Look through the records below for the line with "[Twitter ANTARA News". Return that line and each one after it up to and including the line with "[Tari kolosal Harmoni", exactly.

>>>

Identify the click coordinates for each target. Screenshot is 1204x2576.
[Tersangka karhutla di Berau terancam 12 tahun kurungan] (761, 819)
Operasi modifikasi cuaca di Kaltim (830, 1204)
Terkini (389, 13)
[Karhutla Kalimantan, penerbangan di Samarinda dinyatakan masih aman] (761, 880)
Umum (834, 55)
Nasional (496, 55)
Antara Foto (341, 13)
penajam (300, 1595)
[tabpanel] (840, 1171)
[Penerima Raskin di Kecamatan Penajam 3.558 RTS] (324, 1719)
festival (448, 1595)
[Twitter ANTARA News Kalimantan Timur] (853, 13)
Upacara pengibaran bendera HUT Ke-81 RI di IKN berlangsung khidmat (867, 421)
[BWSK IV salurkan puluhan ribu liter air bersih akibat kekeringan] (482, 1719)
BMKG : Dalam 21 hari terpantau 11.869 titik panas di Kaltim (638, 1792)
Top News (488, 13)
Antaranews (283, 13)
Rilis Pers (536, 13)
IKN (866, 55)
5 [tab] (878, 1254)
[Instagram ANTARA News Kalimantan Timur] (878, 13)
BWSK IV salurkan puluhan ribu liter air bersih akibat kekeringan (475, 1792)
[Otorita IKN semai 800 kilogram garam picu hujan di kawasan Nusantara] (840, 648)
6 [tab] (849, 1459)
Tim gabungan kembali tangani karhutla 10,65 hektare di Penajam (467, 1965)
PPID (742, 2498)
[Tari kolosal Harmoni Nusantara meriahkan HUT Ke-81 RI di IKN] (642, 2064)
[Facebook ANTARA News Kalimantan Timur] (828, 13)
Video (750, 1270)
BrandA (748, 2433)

<<<

Your solution
[Twitter ANTARA News Kalimantan Timur] (853, 13)
Upacara pengibaran bendera HUT Ke-81 RI di IKN berlangsung khidmat (867, 421)
[BWSK IV salurkan puluhan ribu liter air bersih akibat kekeringan] (482, 1719)
BMKG : Dalam 21 hari terpantau 11.869 titik panas di Kaltim (638, 1792)
Top News (488, 13)
Antaranews (283, 13)
Rilis Pers (536, 13)
IKN (866, 55)
5 [tab] (878, 1254)
[Instagram ANTARA News Kalimantan Timur] (878, 13)
BWSK IV salurkan puluhan ribu liter air bersih akibat kekeringan (475, 1792)
[Otorita IKN semai 800 kilogram garam picu hujan di kawasan Nusantara] (840, 648)
6 [tab] (849, 1459)
Tim gabungan kembali tangani karhutla 10,65 hektare di Penajam (467, 1965)
PPID (742, 2498)
[Tari kolosal Harmoni Nusantara meriahkan HUT Ke-81 RI di IKN] (642, 2064)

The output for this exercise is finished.